Io condividevo la camera
con una donna assai viziata, appariva più vecchia della sua età, ma aveva appena
due anni in più di me, il marito anche lui sembrava più anziano, solo il figlio
era abbastanza giovanile. Lei si lamentava continuamente di tutto, parlava con un
fastidioso accento pratese, era petulante e non le andava bene niente, una vera
lagna! Il marito era sempre lì a lisciarla e a coccolarla come fosse una
bambina. Telefonava continuamente alla mamma ottantenne. Dopo la sua operazione
a una ciste in un piede, era tutta agitata perché non riusciva a mettere la
pantofola, si disperava perché diceva di non sapere come avrebbe fatto a
camminare senza pantofola. Dopo aver sentito tutte queste lamentele, le
consiglio di usare un calzino grosso antiscivolo, lei rimane sbalordita ma
soddisfatta e chiama subito la mamma per chiederle di recarsi dalla merciaia e comprarle
i calzini antiscivolo. Non volendo rimanere la notte all’ospedale ha firmato
per andare via e così alle nove di sera se ne è andata con i suoi familiari,
senza dimenticare di richiamare la mamma per chiederle di preparare una
minestrina!

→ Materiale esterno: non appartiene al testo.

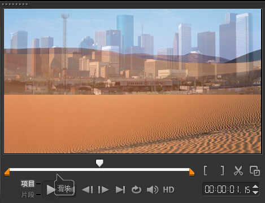Toggle HD preview mode
This screenshot has height=203, width=265.
(x=168, y=189)
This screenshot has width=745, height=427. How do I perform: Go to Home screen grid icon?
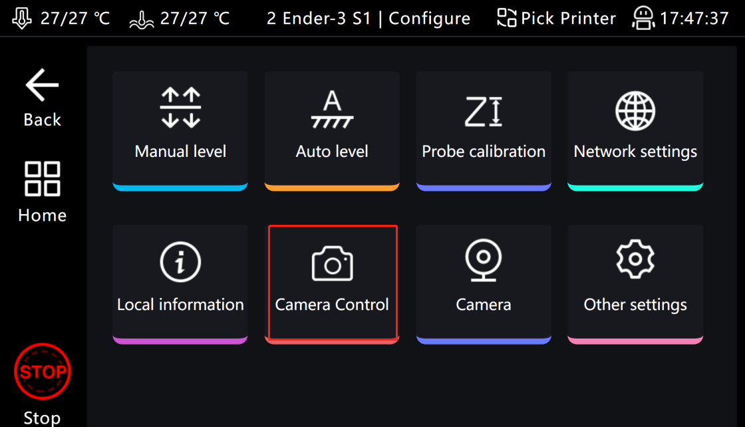(42, 179)
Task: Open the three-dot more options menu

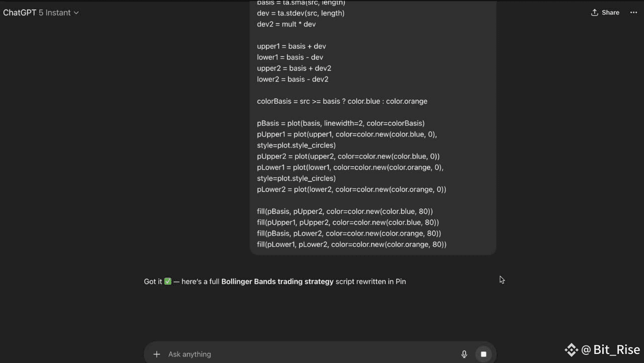Action: 633,13
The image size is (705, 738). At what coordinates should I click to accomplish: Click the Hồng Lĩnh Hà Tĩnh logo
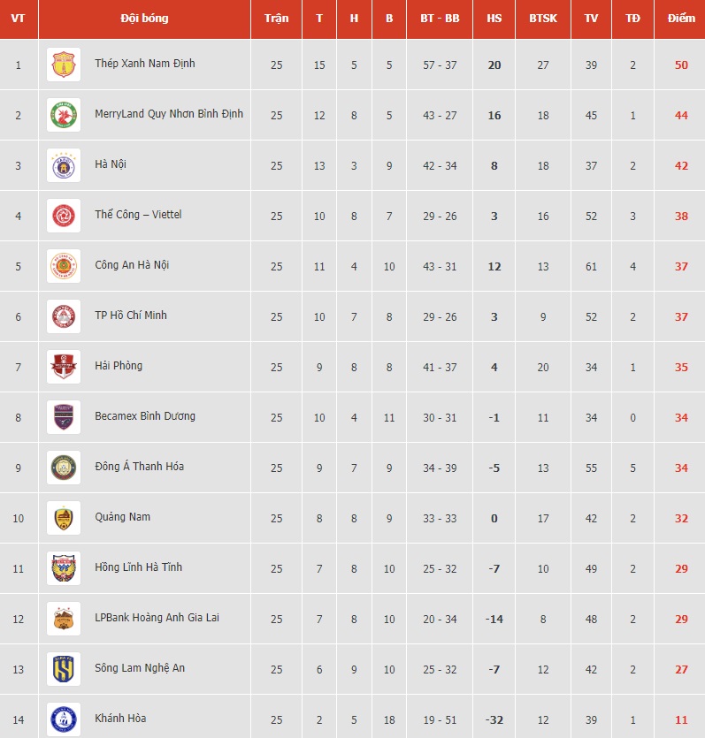64,568
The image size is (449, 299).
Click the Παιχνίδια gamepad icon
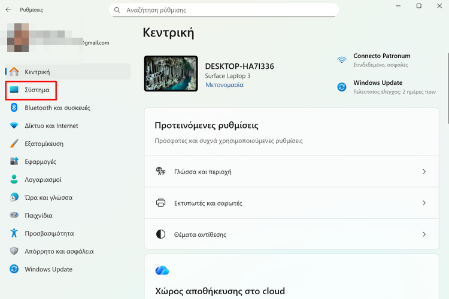coord(14,215)
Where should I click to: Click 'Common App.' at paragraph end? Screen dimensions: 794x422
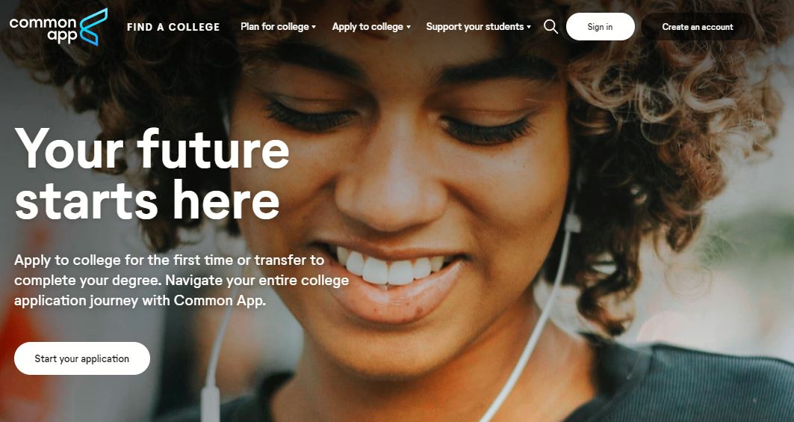click(220, 301)
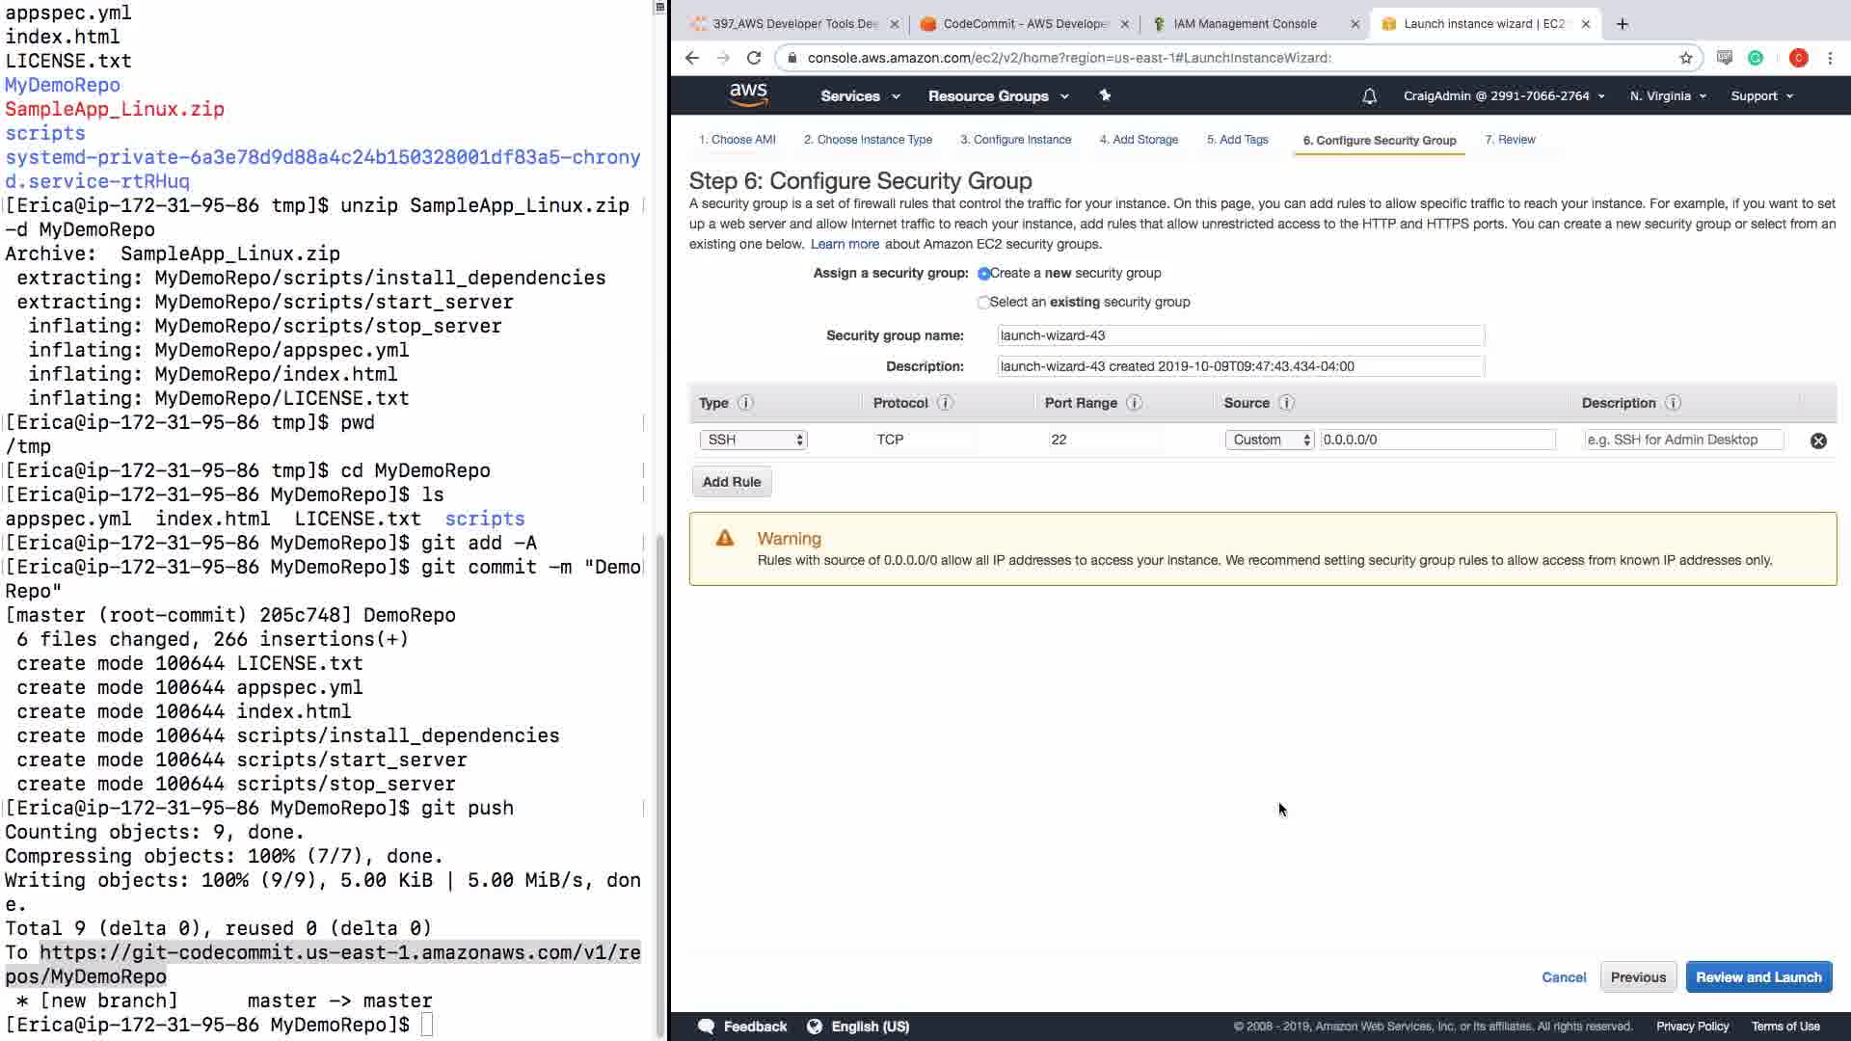Click the Add Rule button
This screenshot has width=1851, height=1041.
(732, 482)
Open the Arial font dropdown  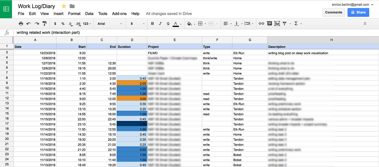click(x=109, y=24)
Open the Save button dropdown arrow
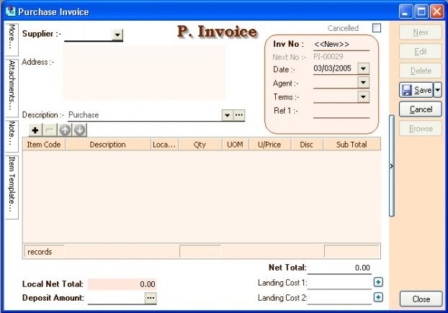This screenshot has width=448, height=313. point(438,90)
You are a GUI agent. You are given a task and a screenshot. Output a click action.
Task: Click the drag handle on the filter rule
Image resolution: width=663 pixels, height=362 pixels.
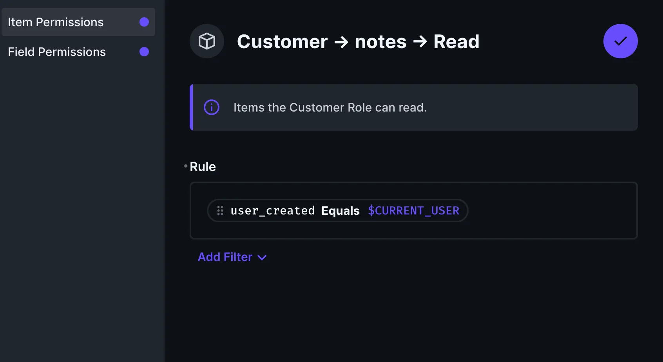[x=220, y=211]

Io finalmente tiro un sospiro di sollievo.
La mia operazione è
andata molto bene e, nonostante l’equipe del mio chirurgo ortopedico sia stata molto
efficiente e affabile, avevo comunque un po’ d’ansia e loro si sono comportati
con me in maniera eccellente: bravi, coccoloni e pazienti. Al ritorno in
camera, senza più la mia compagna lagnosa e un po’ rintontita dall’antidolorifico
e dai calmanti, ho provato ad addormentarmi ma il volume della t.v. nella sala
d’attesa era troppo forte e la voce di Flavio Insinna e i suoi odiosi pacchi
del giochino di Rai Uno erano insopportabili. Con un po’ di fatica e
trascinandomi flebo e drenaggio sono riuscita a chiudere la porta, spegnere la
luce ed addormentarmi tranquillamente.
La mattina presto verso
le sei mi sono svegliata affamatissima, ero sicura che in questione di pochi
minuti sarebbe arrivata la mia colazione come di solito fanno negli ospedali,
ma mi sbagliavo. Ho dovuto aspettare le otto e quindici minuti per avere un
triste bicchierino di caffelatte e una brioche.
Appena è passato il
dottore a visitarmi con i documenti di dimissione pronti, ho firmato, fatto la
mia valigia, mi sono vestita e sono andata giù alla sala d’attesa ad aspettare
che mio marito venisse a prendermi. Al piccolo bar della clinica prendo un bel
cappuccino e una pasta con la crema. Lì la persona che attendeva i clienti era
un uomo magro, alto, con i capelli lunghi raccolti in una coda, molto gentile e
di poche parole. Mi è piaciuto subito perché ho notato che ogni tanto usciva da
dietro il banco armato di scopa e raccoglitore a spazzare via le briciole cadute
a terra per mantenere pulito il bar. Devo dire che dovunque sono andata in quei
due giorni, ho visto gente lavorare di buona lena, una bella constatazione in
questi tempi di negligenza.
Sono tornata a casa molto
soddisfatta della mia operazione e sorpresa dalle tante storie che sono venuta
a conoscere dai miei compagni d’avventura dell’ospedale. Una decina di persone
che hanno condiviso con me ventiquattro ore nell’ospedale. So che no li rivedrò
mai più ma credo che non li dimenticherò mai. Sulla via del ritorno osservavo
il paesaggio che cambiava e mi sorprendevo con piacere di come in Italia basti
varcare pochi chilometri per scoprire nuovi dialetti, accenti, modi di fare e
di mangiare. E’ meraviglioso!
Versión en español
Bed&breakfast Ca' di Trittoni, camera azzurra
Mis primeras experiencias
de hospitalización en Italia, en los años 80, me hicieron descubrir una curiosa
costumbre de los italianos: la de tener en el fondo del cajón de la ropa
interior una (mágica) bolsa con todo lo necesario para el caso de una
imprevista hospitalización o incluso, en algunas zonas del sur de Italia, para
una eventual fatalidad. La bolsa contenía ropa nueva o perfectamente lavada: un
par de calzones, camiseta, piyama, bata, una toalla, pantuflas y un mantelito
individual con servilleta, de preferencia bordado a mano. Todo esto para que
nadie debiese preocuparse de estos inconvenientes en caso de urgencia pero,
sobre todo, por la obsesión de aparecer siempre y en todos lados luciendo la bella figura[1].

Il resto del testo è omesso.